Alarm just got pulled in my exam
Swear it wasn't me
apparently i ate an entire bag of goldfish, kissed some guy with a girlfriend who now wants to kill me, made my sister sleep in my bed with me while i wore no pants, and told my whole family i am pregnant with jonny's devil baby...never drinking again
Dating a girl 4 years younger than you is like living in a Taylor Swift song...
I should have kept drinking, a coma can't be as bad as this hangover
Grape juice and vodka is NOT wine.
i keep seeing random pieces of my outfit all around town.
Somehow I gave him blood blisters on his dick...I don't know if I'm that good or that bad.

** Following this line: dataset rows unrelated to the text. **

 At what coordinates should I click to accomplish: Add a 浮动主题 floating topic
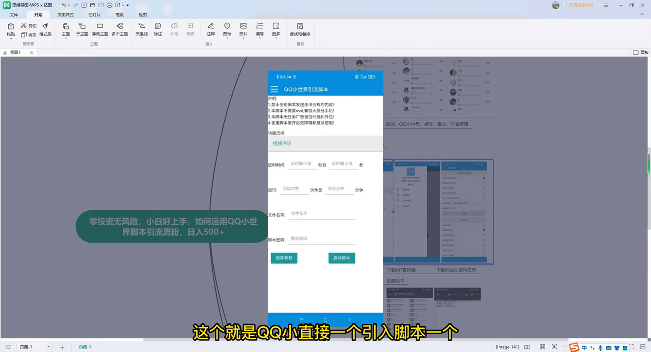100,30
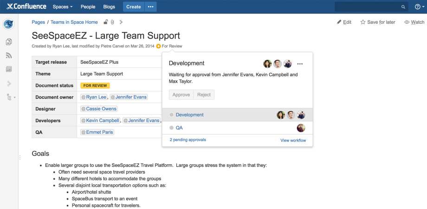Screen dimensions: 427x209
Task: Open the Pages icon in the left sidebar
Action: click(9, 42)
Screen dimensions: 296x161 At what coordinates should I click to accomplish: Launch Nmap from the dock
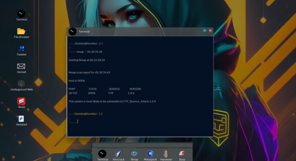click(134, 154)
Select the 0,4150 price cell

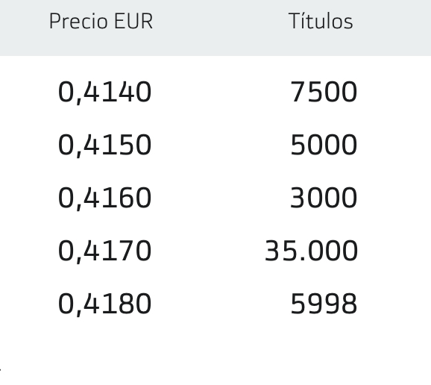pos(104,145)
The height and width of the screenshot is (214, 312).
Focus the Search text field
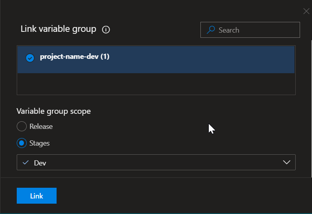coord(255,30)
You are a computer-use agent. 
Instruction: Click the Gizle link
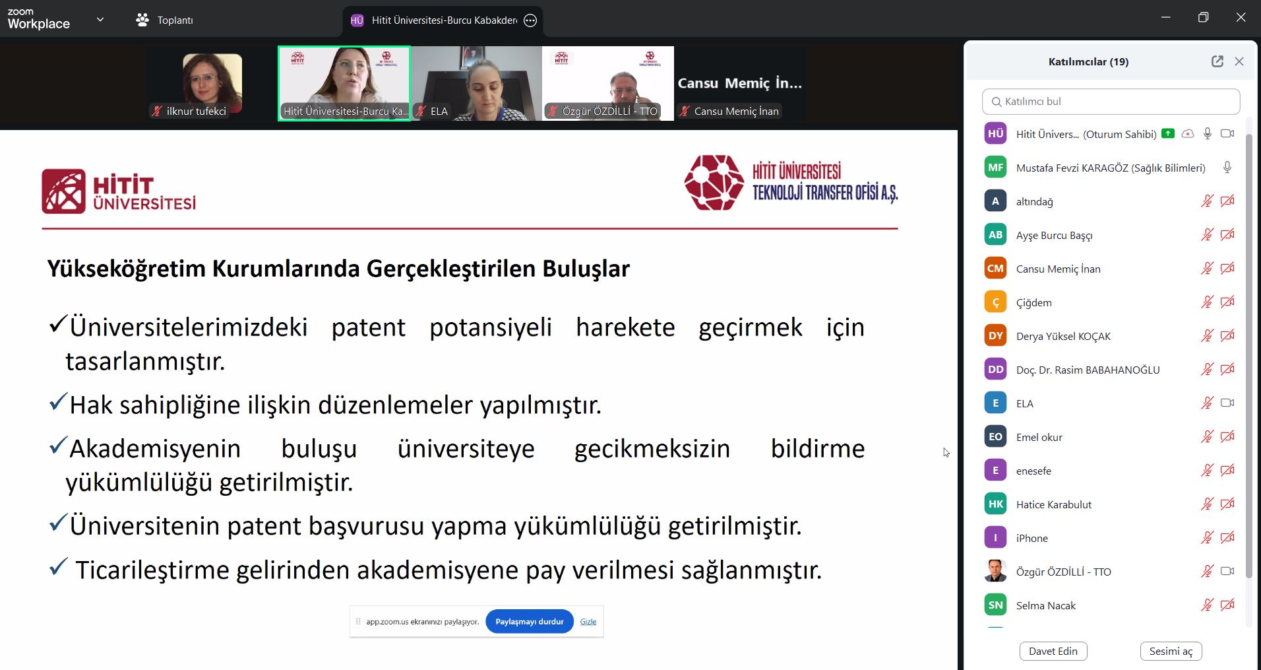[588, 622]

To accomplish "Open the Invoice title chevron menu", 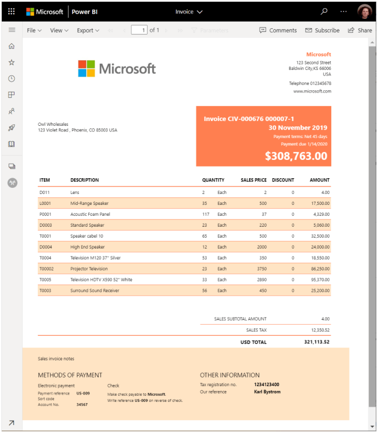I will click(x=199, y=12).
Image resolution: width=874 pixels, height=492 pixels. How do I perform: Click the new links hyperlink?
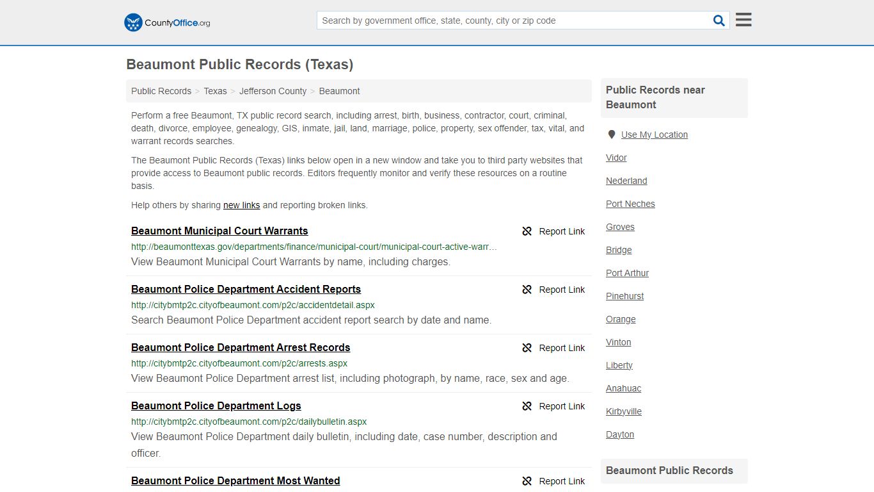point(241,205)

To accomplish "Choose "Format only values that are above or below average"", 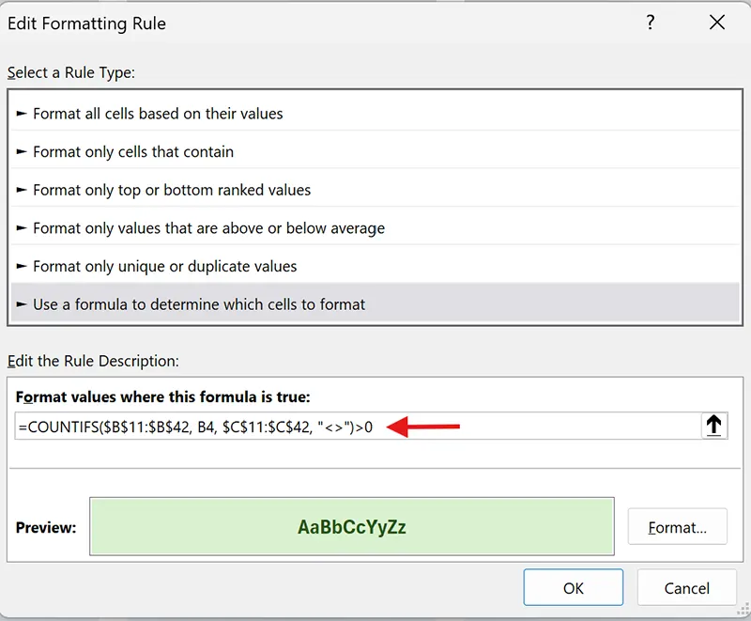I will click(x=208, y=228).
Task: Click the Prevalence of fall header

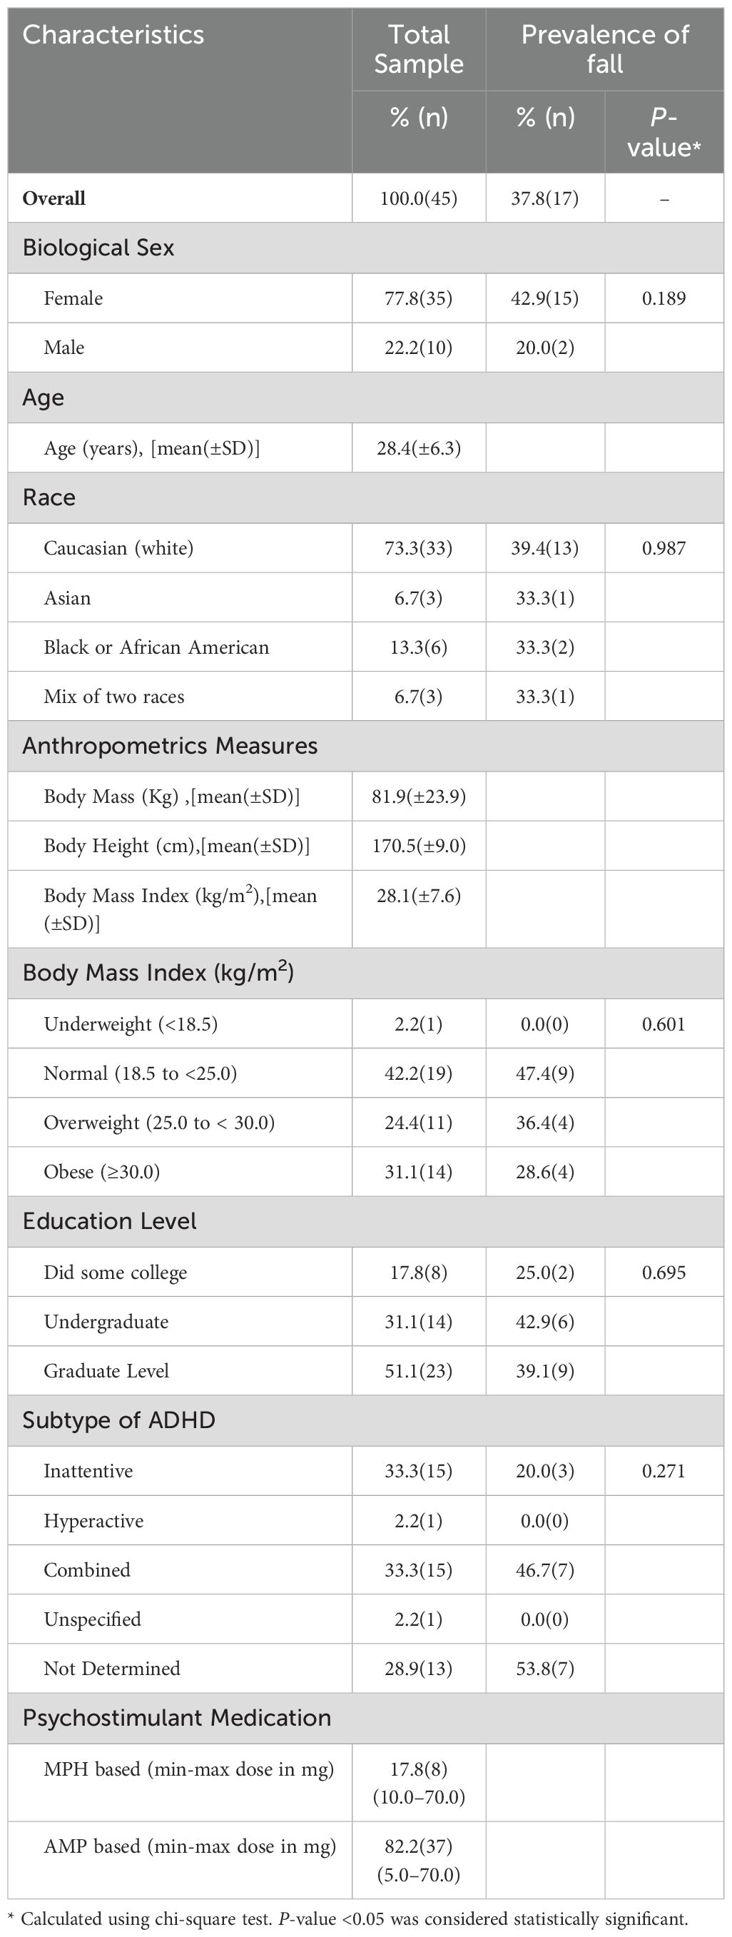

I am currently sitting on a candy bar to warm it up cause it was in the fridge so I can eat it while watching the last song and smoking weed by myself
We just filmed our own version of iron chef. The secret ingreient was whisky.
What did you cook with whisky?
We started a fire.
Took me 12 hours to be sober again. Shitshow mission accomplished
Ran into his mom at the bar, i told her "i know he's married now but I'd still do him"
I responded with "neat-o burrito" to his SEXT...he tried so hard and I just panicked.
I hummed the theme from jaws while she was taking the pregnancy test....needless to say she was not pleased
Would it be inappropriate to meet you at the airport after your family vacation so I can tell you all about the amazing sex I have been having?
Im looking at the faintest of claw marks right now. I just fell in love all over again.